The owners went with Barbette, he said, when he offered to take over the upstairs space formerly occupied by real estate firm Coates, Reid and Waldron, which fell victim to the recession. The catch was, he had to take over the Aspen Athletic Club space as well.
But the landlords also share Barbette’s vision, he said, which includes renovating and modernizing the gym spaces bit by bit.
“I told him we need to de-’70s the building,” said Barbette, “and he listened to me.”
To that end, the upstairs gym — still called Jean Robert’s Gym — now has access to a skylight in the middle of the roof via glass windows facing the interior of the building. Large glass windows on the exterior already offer panoramic views in every direction. The locker rooms have been modernized with state-of-the-art lockers. A high-tech stereo system can be adjusted to change the music in different zones. And the entire fleet of workout equipment is brand new, including video-game like stationary bicycles and treadmills with iPod hookups and movie-watching capabilities — representing hundreds of thousands of dollars worth of investment, Barbette said.
Downstairs, in J.R.’s Gym, nothing has changed — yet. When Barbette officially took the lease over on Monday, he didn’t move a single machine, hoping that former Aspen Atheltic Club members would be happy to come back to a familiar place.
“This is the more basic fitness, the more traditional ways people work out,” he said.
But he’s got plans to change the old aerobic room into a warmer and more inviting yoga room by bringing down the extremely high ceiling. Eventually a second floor will be added to double the space for classes.
In the meantime, an ever-expanding roster of classes will be gradually added including ski conditioning, yoga, Pilates, aerobics, spinning and dance.
Another area to be spruced up is the lap pool and hot tub area, plus the two massage rooms. Small changes will be happening through January or so.
Barbette says he has “hundreds” of members already, declining to be more specific than that, and predicts he’ll eventually have 80 percent of the former Aspen Athletic Club’s membership.
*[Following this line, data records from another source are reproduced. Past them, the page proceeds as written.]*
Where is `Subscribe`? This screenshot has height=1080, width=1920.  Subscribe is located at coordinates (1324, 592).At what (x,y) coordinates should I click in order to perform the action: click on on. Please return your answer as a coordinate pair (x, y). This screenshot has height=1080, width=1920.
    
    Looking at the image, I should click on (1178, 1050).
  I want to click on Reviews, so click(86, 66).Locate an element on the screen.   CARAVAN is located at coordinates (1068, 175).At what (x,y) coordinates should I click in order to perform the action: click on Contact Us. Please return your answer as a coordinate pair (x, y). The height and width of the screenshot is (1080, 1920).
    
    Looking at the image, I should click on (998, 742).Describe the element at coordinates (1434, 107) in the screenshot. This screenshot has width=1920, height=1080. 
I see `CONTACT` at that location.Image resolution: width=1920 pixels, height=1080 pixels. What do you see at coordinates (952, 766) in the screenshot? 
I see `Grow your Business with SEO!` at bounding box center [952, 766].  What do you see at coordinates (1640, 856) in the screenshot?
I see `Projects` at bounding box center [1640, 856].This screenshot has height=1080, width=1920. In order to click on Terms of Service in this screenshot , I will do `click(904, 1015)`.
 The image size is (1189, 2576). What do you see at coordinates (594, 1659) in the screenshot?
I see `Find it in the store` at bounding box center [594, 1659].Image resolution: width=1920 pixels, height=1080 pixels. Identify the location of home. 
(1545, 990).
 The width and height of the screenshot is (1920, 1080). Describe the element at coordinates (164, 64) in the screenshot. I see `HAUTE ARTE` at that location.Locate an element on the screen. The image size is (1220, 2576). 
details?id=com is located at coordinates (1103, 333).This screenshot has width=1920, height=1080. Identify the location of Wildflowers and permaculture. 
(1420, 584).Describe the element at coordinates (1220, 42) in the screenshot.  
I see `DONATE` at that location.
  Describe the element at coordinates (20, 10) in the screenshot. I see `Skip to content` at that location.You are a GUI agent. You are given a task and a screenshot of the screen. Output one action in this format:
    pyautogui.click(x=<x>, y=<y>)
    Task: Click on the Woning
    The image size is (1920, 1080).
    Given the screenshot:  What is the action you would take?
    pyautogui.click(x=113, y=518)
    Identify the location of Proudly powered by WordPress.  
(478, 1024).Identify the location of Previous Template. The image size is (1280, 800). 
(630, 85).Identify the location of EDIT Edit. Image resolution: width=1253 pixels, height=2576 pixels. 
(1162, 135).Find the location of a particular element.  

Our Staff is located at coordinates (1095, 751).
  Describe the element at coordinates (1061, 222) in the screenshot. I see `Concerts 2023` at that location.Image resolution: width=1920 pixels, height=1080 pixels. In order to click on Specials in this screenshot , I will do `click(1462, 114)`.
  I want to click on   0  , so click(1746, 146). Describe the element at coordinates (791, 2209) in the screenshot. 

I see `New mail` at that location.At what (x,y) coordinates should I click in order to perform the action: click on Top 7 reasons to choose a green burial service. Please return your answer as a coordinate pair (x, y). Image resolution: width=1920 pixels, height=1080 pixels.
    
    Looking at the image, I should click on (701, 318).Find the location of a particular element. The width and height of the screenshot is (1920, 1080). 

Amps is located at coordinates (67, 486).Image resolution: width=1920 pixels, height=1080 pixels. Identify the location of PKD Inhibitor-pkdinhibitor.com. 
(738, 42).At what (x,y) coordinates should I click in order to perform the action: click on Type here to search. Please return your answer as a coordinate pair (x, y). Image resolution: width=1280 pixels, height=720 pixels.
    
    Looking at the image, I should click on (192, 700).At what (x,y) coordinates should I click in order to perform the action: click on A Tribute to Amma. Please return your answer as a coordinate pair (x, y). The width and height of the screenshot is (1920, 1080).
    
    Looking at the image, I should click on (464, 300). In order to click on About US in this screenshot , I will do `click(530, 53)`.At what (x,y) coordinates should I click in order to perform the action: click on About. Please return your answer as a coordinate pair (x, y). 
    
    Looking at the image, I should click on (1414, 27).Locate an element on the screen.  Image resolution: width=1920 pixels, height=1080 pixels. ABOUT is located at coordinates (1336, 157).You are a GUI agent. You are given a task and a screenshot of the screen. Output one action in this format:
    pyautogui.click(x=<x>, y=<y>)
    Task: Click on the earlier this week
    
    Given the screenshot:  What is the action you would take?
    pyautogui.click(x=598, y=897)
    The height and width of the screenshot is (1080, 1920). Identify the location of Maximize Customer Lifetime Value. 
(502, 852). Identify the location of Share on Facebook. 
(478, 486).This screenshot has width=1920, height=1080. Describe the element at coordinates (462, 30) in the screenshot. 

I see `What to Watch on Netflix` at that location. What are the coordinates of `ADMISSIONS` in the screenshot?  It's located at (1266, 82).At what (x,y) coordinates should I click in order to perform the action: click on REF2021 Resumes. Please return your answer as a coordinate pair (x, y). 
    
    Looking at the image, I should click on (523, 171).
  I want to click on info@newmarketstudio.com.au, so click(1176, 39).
Memberships in J.R.’s Gym are now running $75 for Aspen Chamber members and $95 for non-members, while memberships upstairs in Jean Robert’s are $148 across the board. Day passes are available for both facilities, and while upstairs members have access to more classes and will get discounts on massages, downstairs members can add classes in an a la carte fashion. Barbette likens the structure of the memberships to a menu, where “you can start cheap by sitting at the bar” and order extra items according to your budget and taste.
Barbette says he has many more machines than his main competitor, the Aspen Club, and eventually will have more classes. His concept is to focus on fitness and not the extras like spa services and a cafe.
“The whole idea is to have fitness for everyone, not just the rich, or the poor,” he said. “I try to make it simple so people can come in, work out, have fun and be done.”